Je quittais Victoria, rendez-vous chez moi pour le prochain five o’clock tea.

Sur la table, m’attendait le café M.Verlaine. Mais, oui, c’est bien sûr ! Le cachet de la poste ! Je parvins à lire iac, 12h45, 5 juin, le reste illisible,l’encre du tampon ayant bavé.

« Monsieur Arc en ciel ? » Ma voisine.

  • J’ai oublié de  dire vous. Nous sommes entrés dans le café pour prendre un boisson.

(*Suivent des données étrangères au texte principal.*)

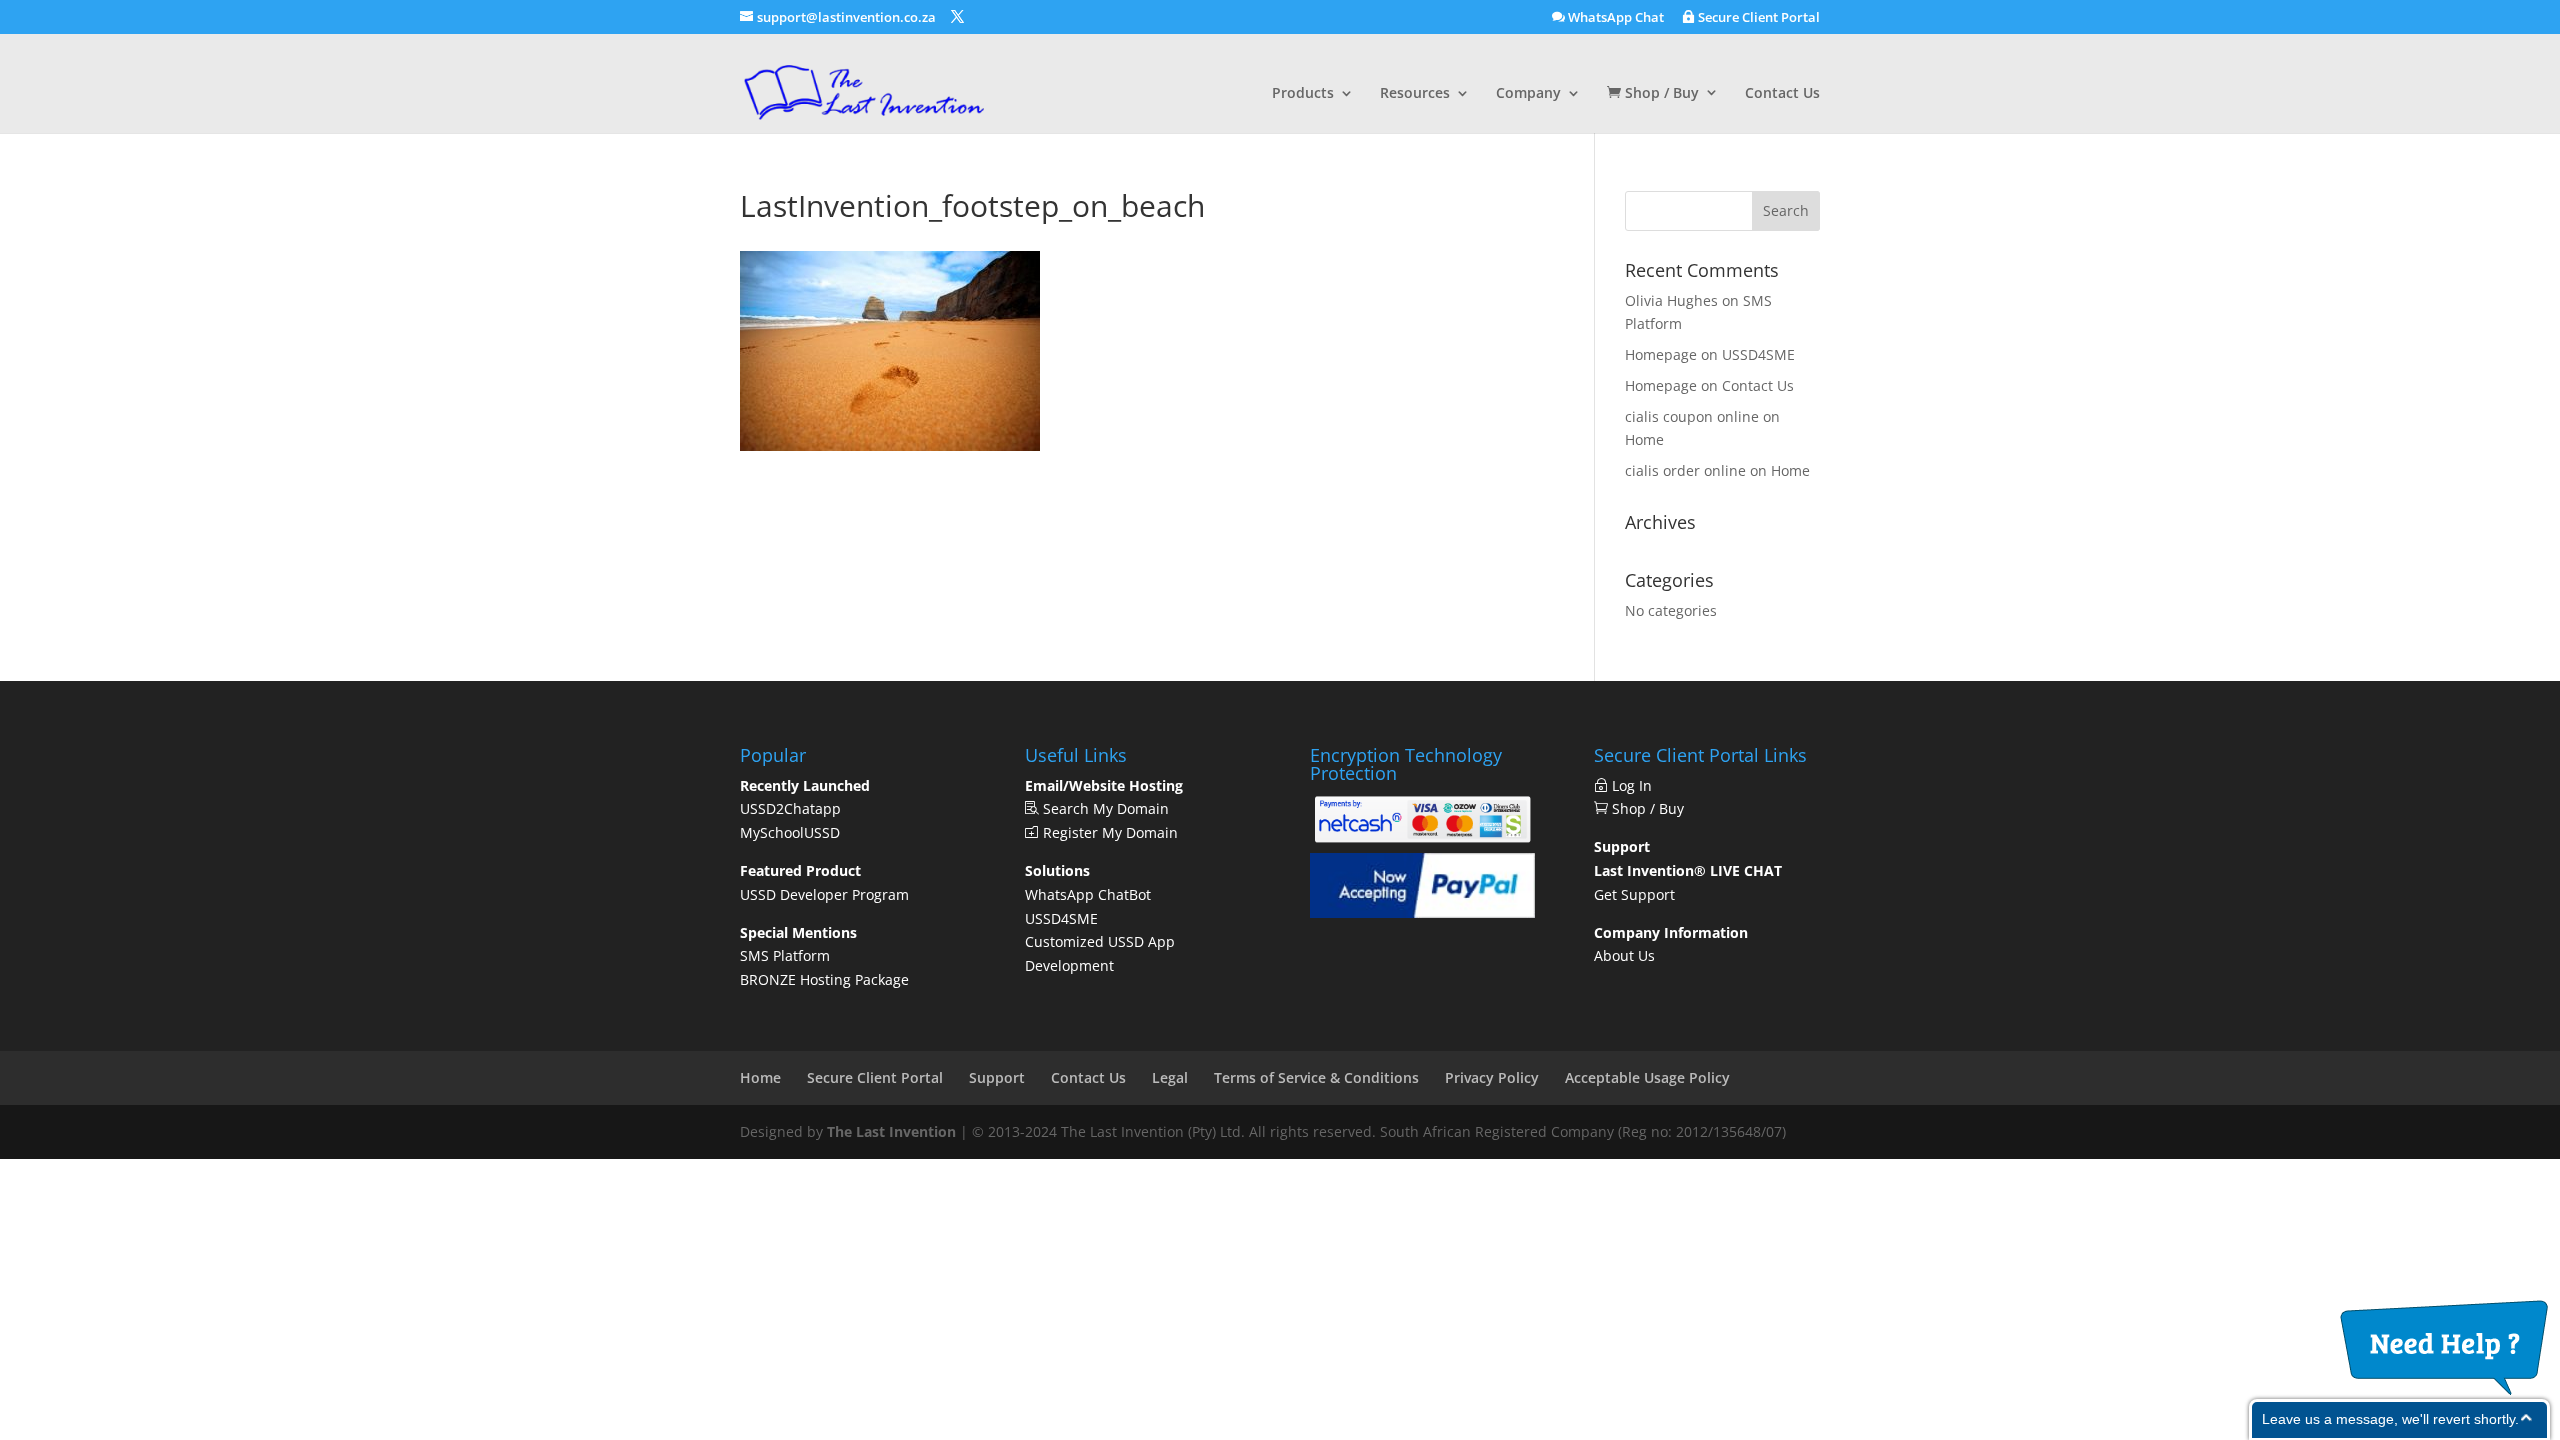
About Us (1624, 955)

Albert était  très soif; il a  testé cette spécialité, comment vous dites, l’absente…
  • Absinthe.
  • Oh, je vous dérange. Vous êtes en train lire votre courrier.
  • J’essaie de savoir, pour Coupiac.

Je lui expliquais tout, le rendez-vous, l’inconnu, le tampon baveux…

  • Je veux bien penser avec vous; après le thé. Peut-être une autre idée, je penserais. Why not?

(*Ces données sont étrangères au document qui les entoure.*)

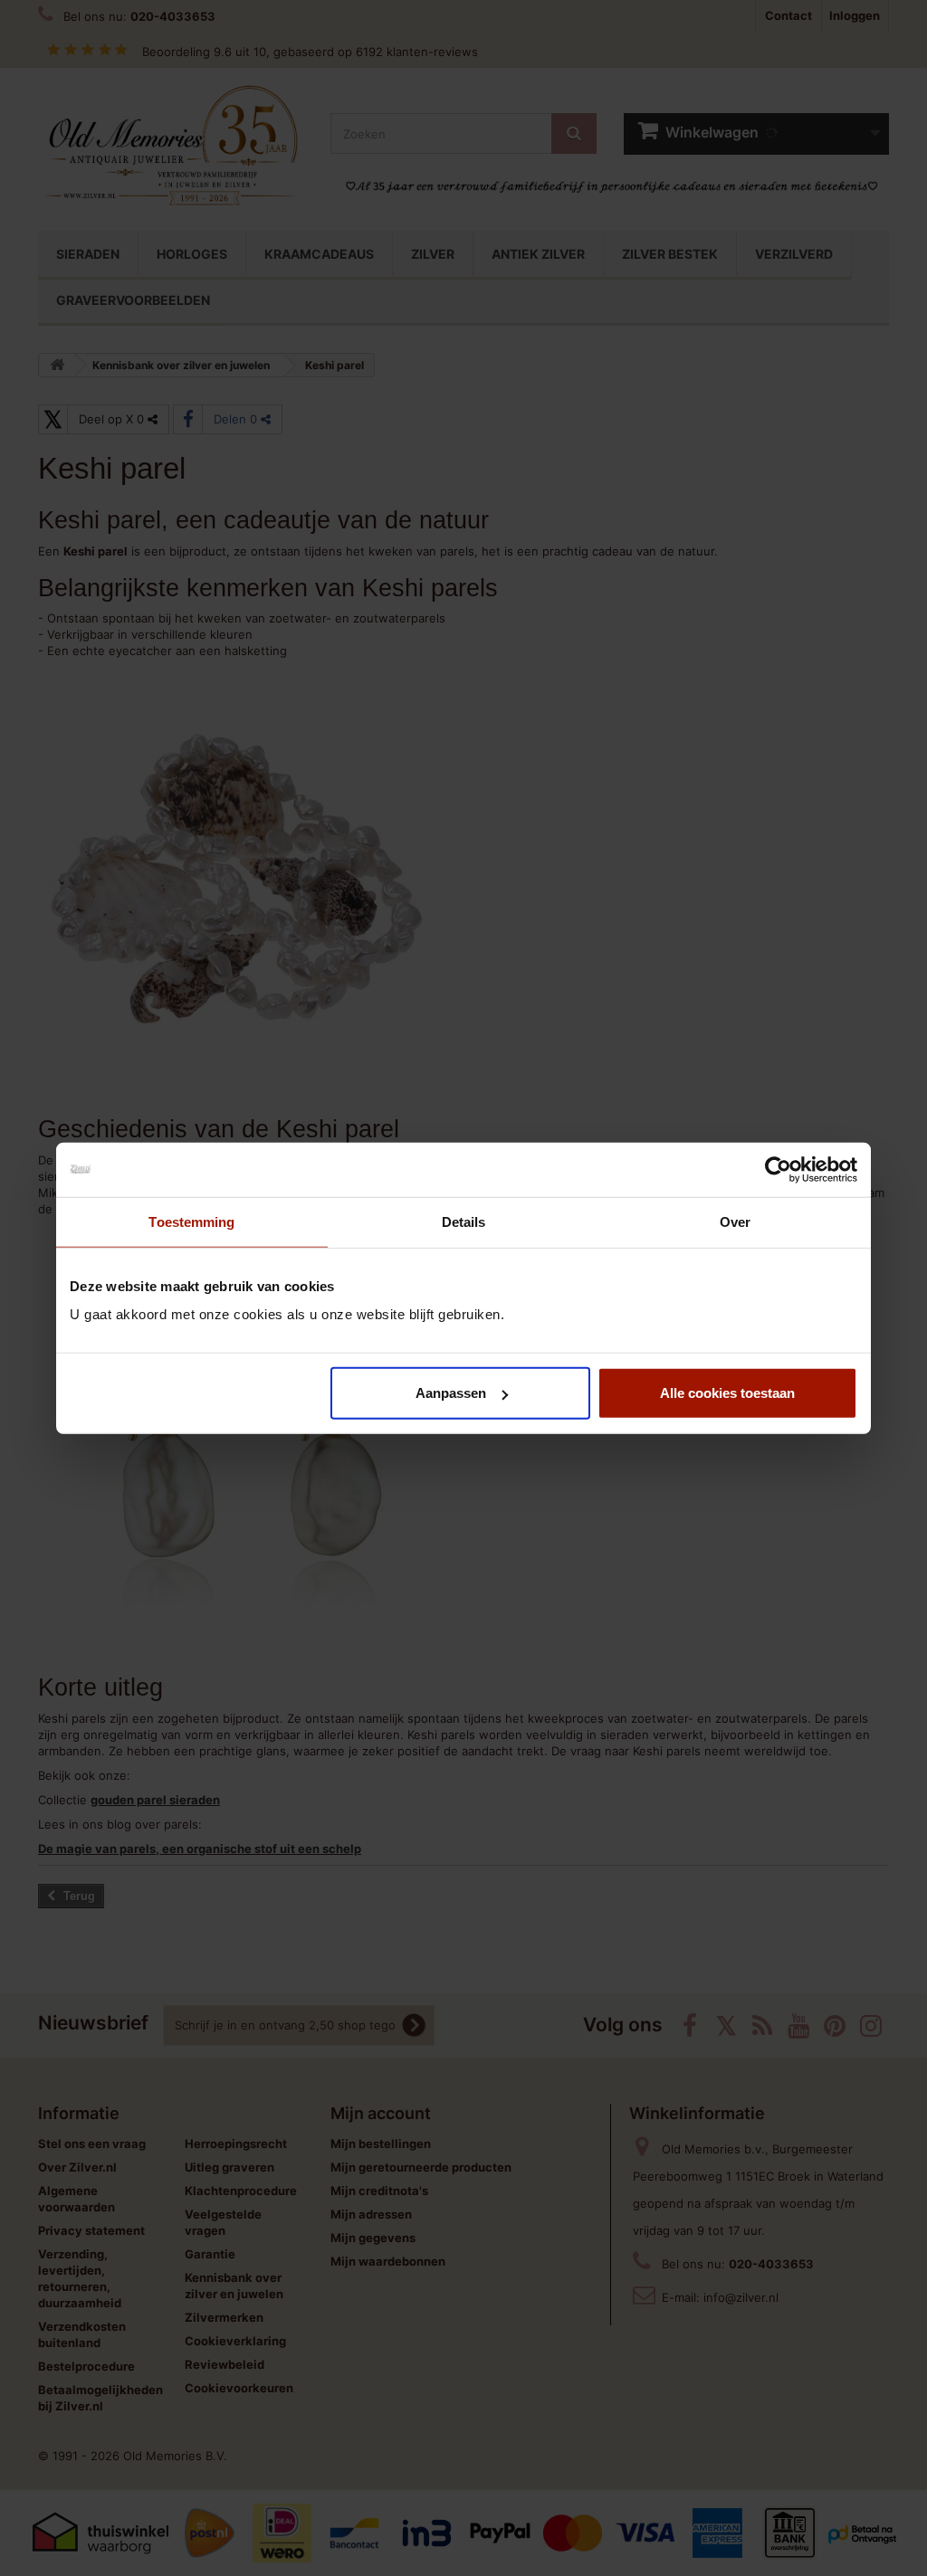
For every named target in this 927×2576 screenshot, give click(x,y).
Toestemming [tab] (191, 1221)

Elle me laissa, mes cartes, mes questions,  ses espoirs; et je ne savais toujours pas c’était qui, et puis c’était où. What else ? Je m’en servis un petit, fabriqué par mon filleul. Les thés chez Victoria, j’aimais bien; c’était par pour ça que j’allais sacrifier mes autres habitudes. Demain, j’y verrai plus clair.

Suite à venir, Episode 3: Demain, j’y verrai plus clair.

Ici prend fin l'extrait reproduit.